# [EXERCISE REQUIREMENTS]
The line containing "Instruction: Open the Favorites menu" and each line after it, through the final line of the data, are to be retyped exactly, with pictures left out.

Collected data
-*-*-

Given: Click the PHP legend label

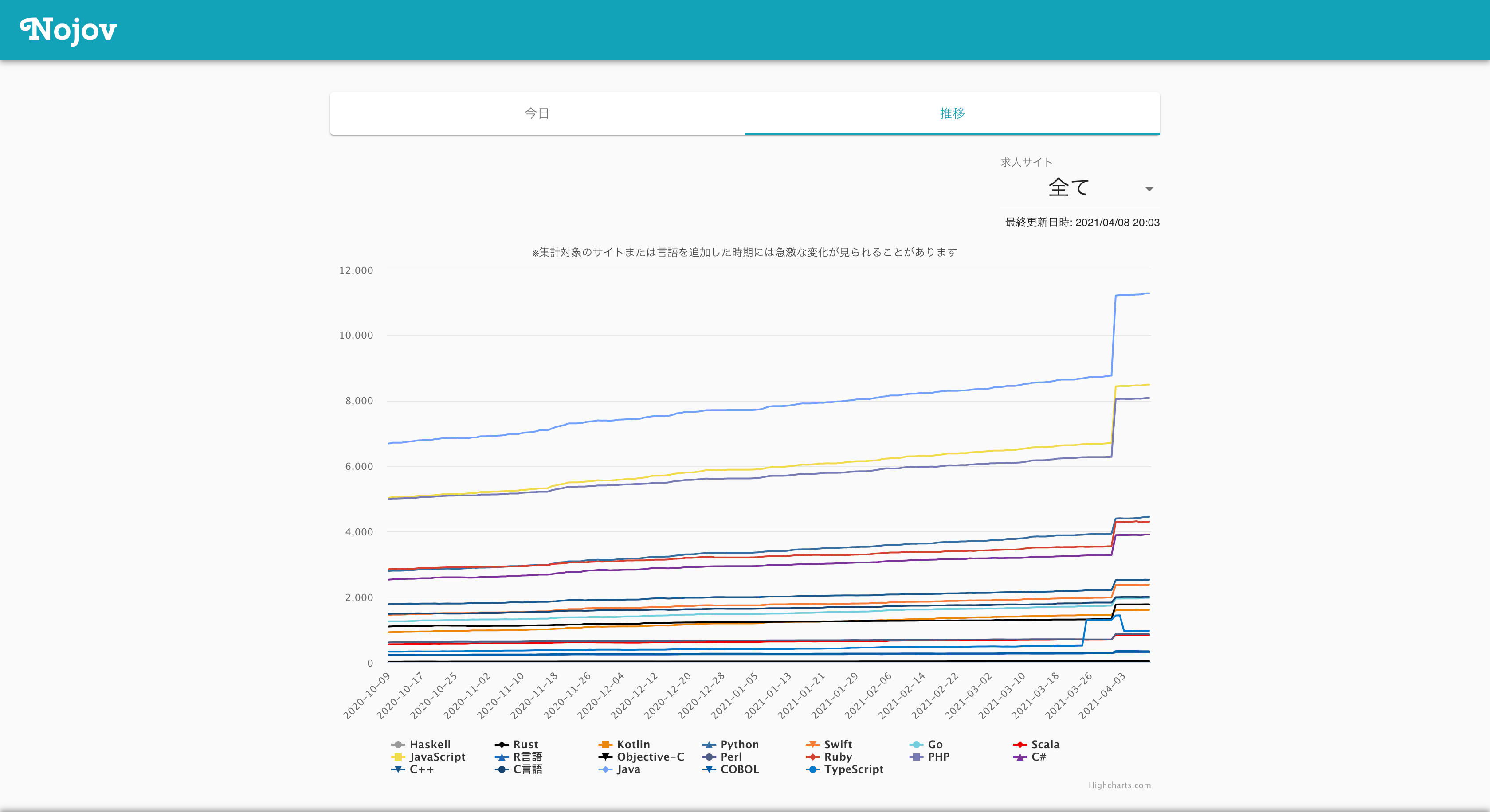Looking at the screenshot, I should point(938,757).
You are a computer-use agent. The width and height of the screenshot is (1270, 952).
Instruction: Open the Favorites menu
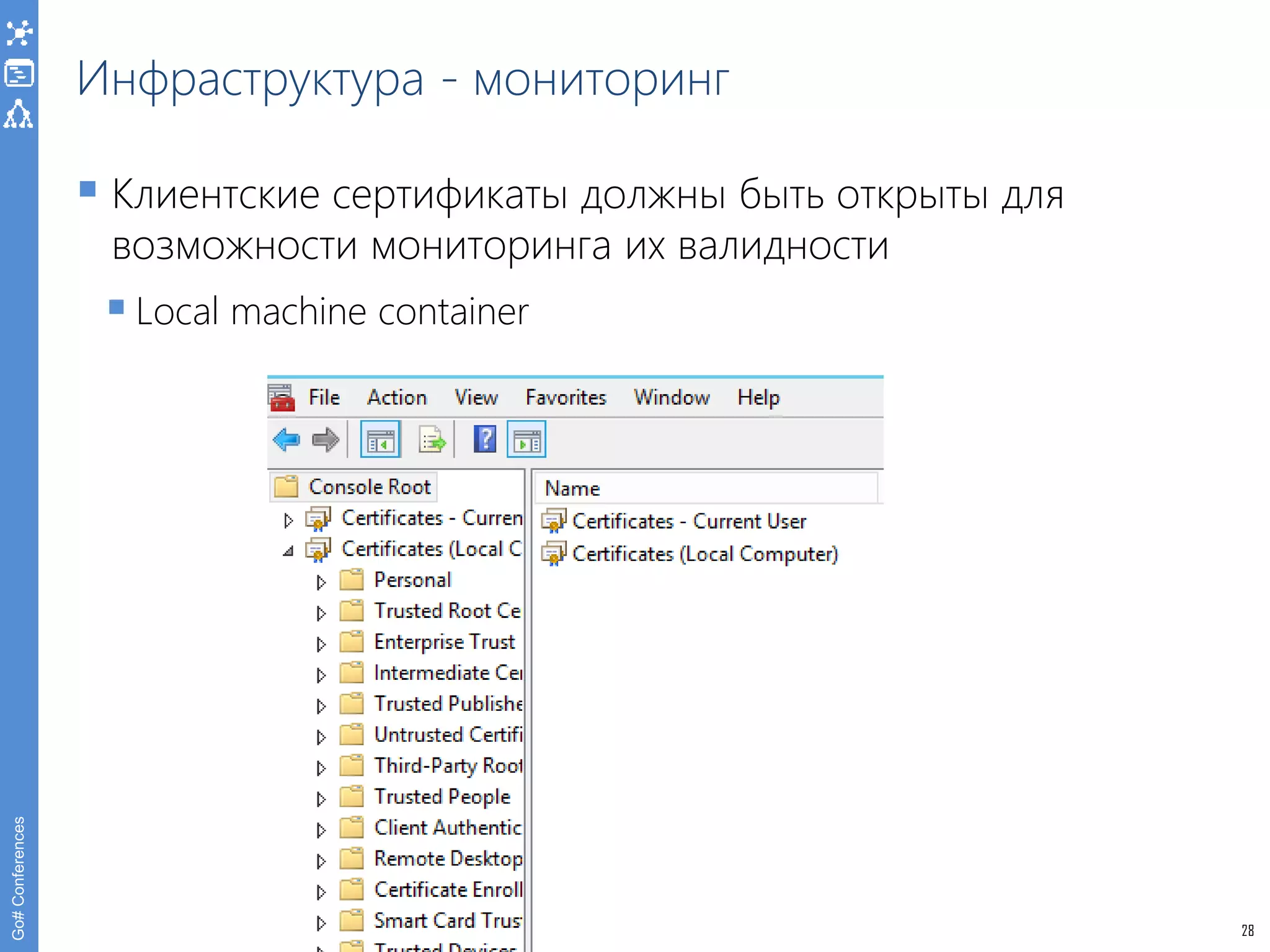[x=566, y=397]
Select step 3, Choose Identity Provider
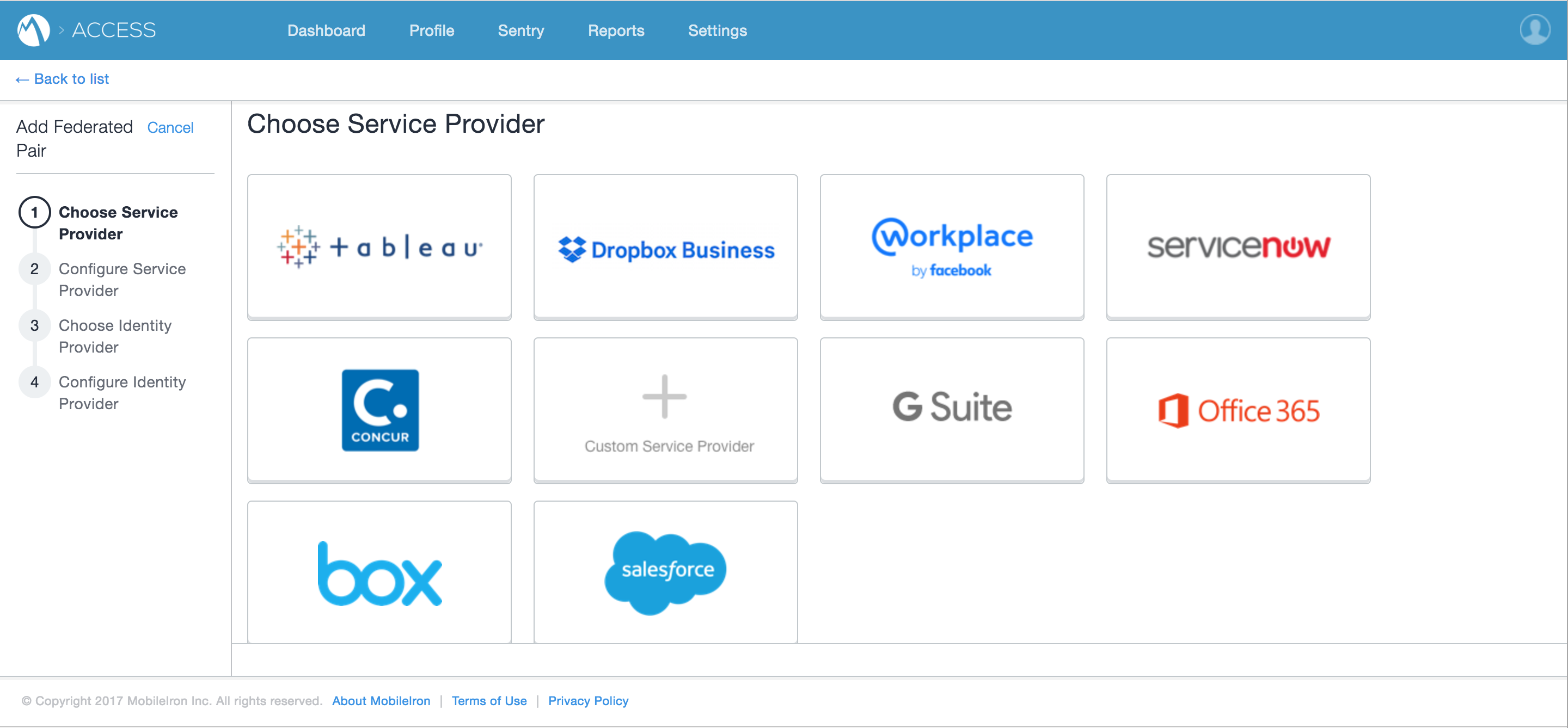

-*-*-

# [SOLUTION FOR THIS EXERCISE]
Instruction: Open the Favorites menu
[x=566, y=397]
Select step 3, Choose Identity Provider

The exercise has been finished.